YOUR INSTRUCTIONS. Could you find every line in the records below that contains the word "Accessories" and copy it?

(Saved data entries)
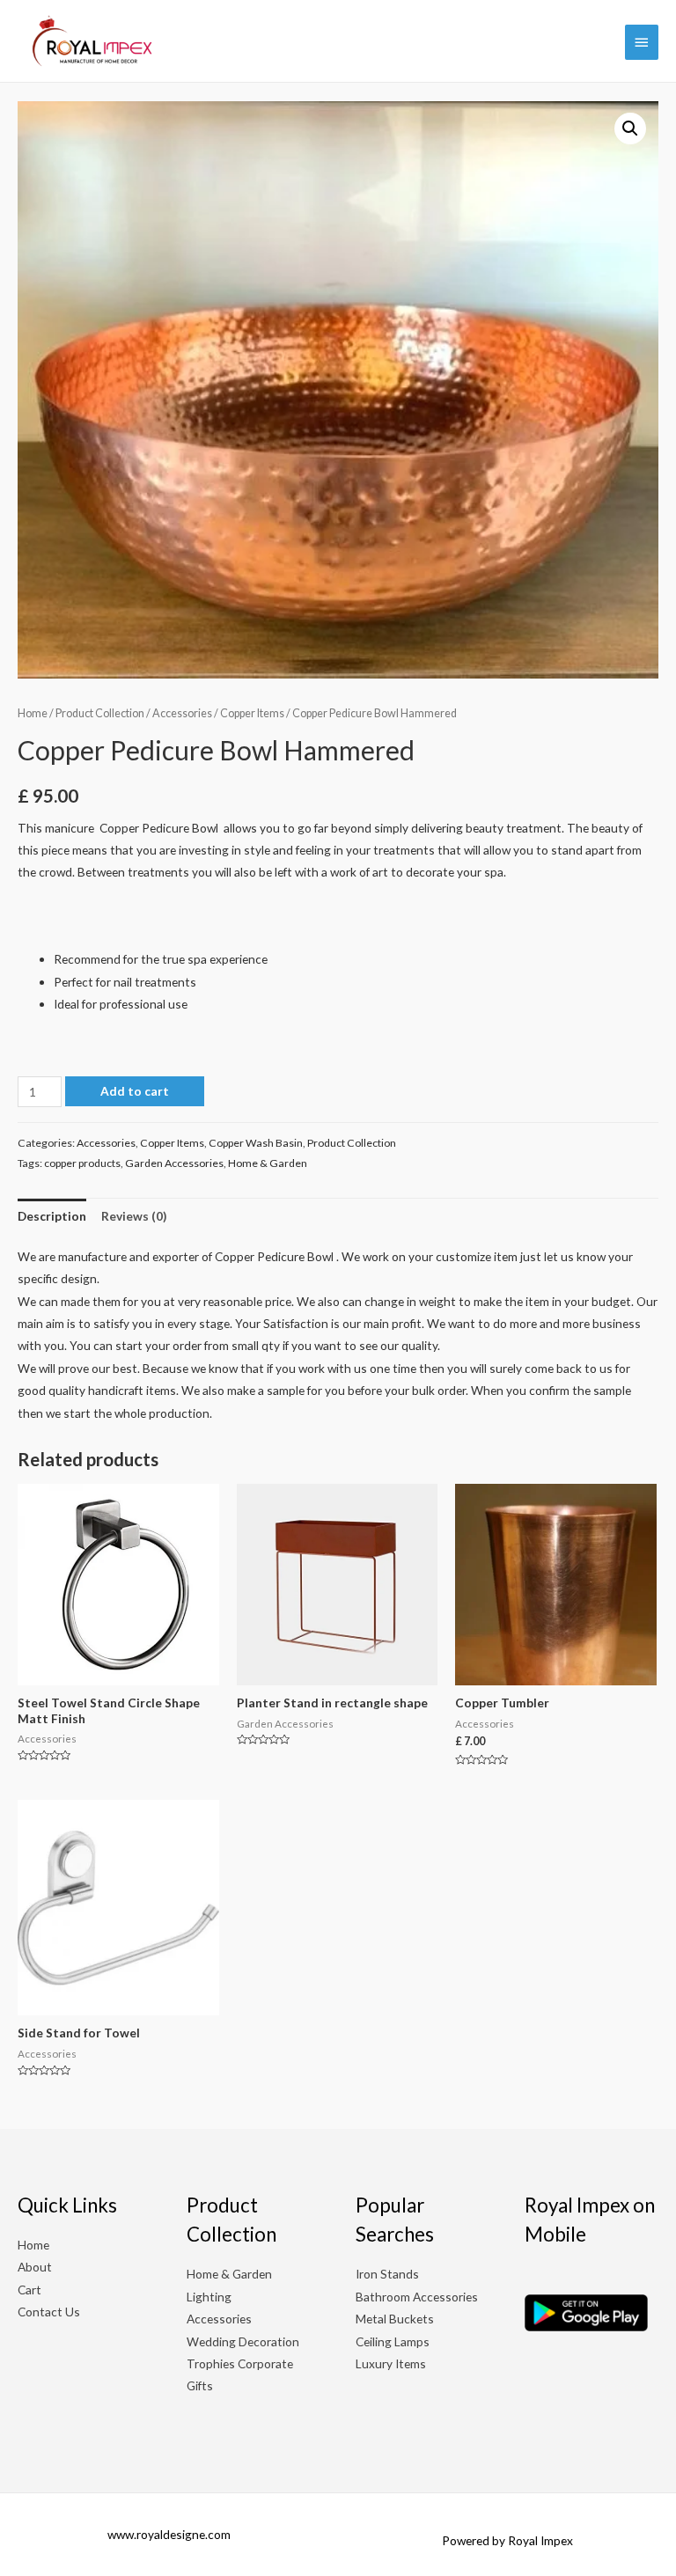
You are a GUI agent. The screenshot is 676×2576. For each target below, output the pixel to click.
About (35, 2266)
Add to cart (134, 1090)
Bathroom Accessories (417, 2296)
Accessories (182, 713)
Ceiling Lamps (393, 2341)
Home (33, 713)
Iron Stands (387, 2273)
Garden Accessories (174, 1163)
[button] (630, 128)
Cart (29, 2289)
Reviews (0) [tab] (133, 1215)
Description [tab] (52, 1215)
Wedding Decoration (243, 2341)
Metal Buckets (395, 2318)
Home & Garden (267, 1163)
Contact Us (49, 2311)
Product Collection (99, 713)
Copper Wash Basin (256, 1142)
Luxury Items (391, 2363)
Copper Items (252, 713)
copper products (82, 1163)
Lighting (209, 2296)
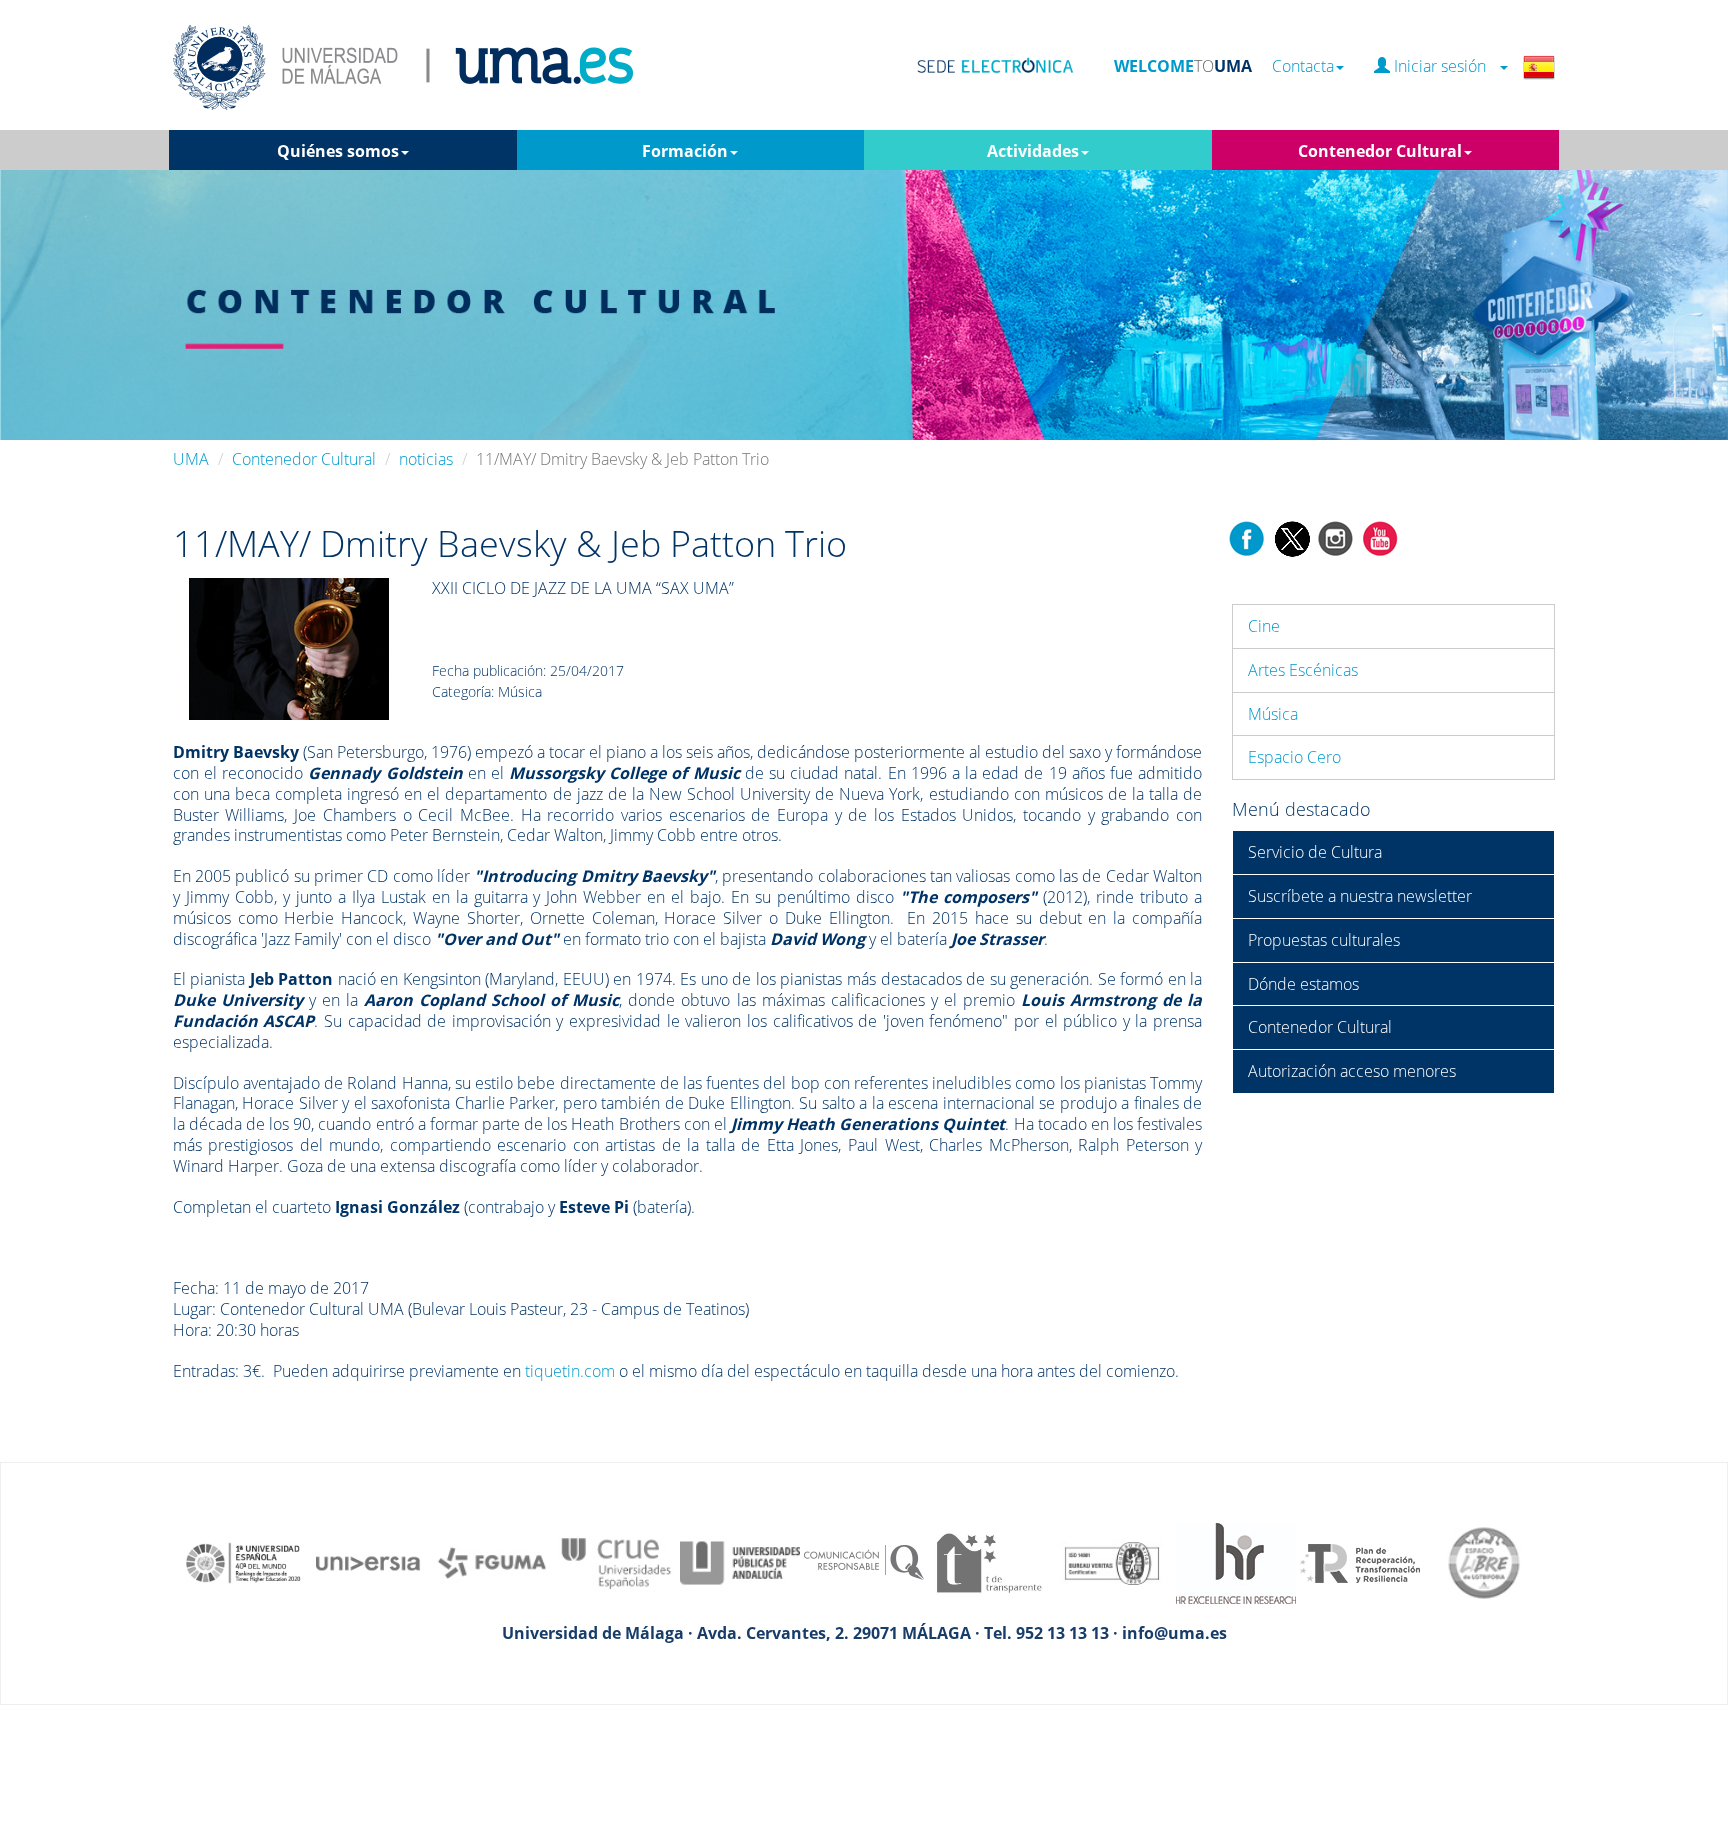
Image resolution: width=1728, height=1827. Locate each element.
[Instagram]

RESULT BELOW.
Bathroom Accessories (417, 2296)
Accessories (182, 713)
Garden Accessories (174, 1163)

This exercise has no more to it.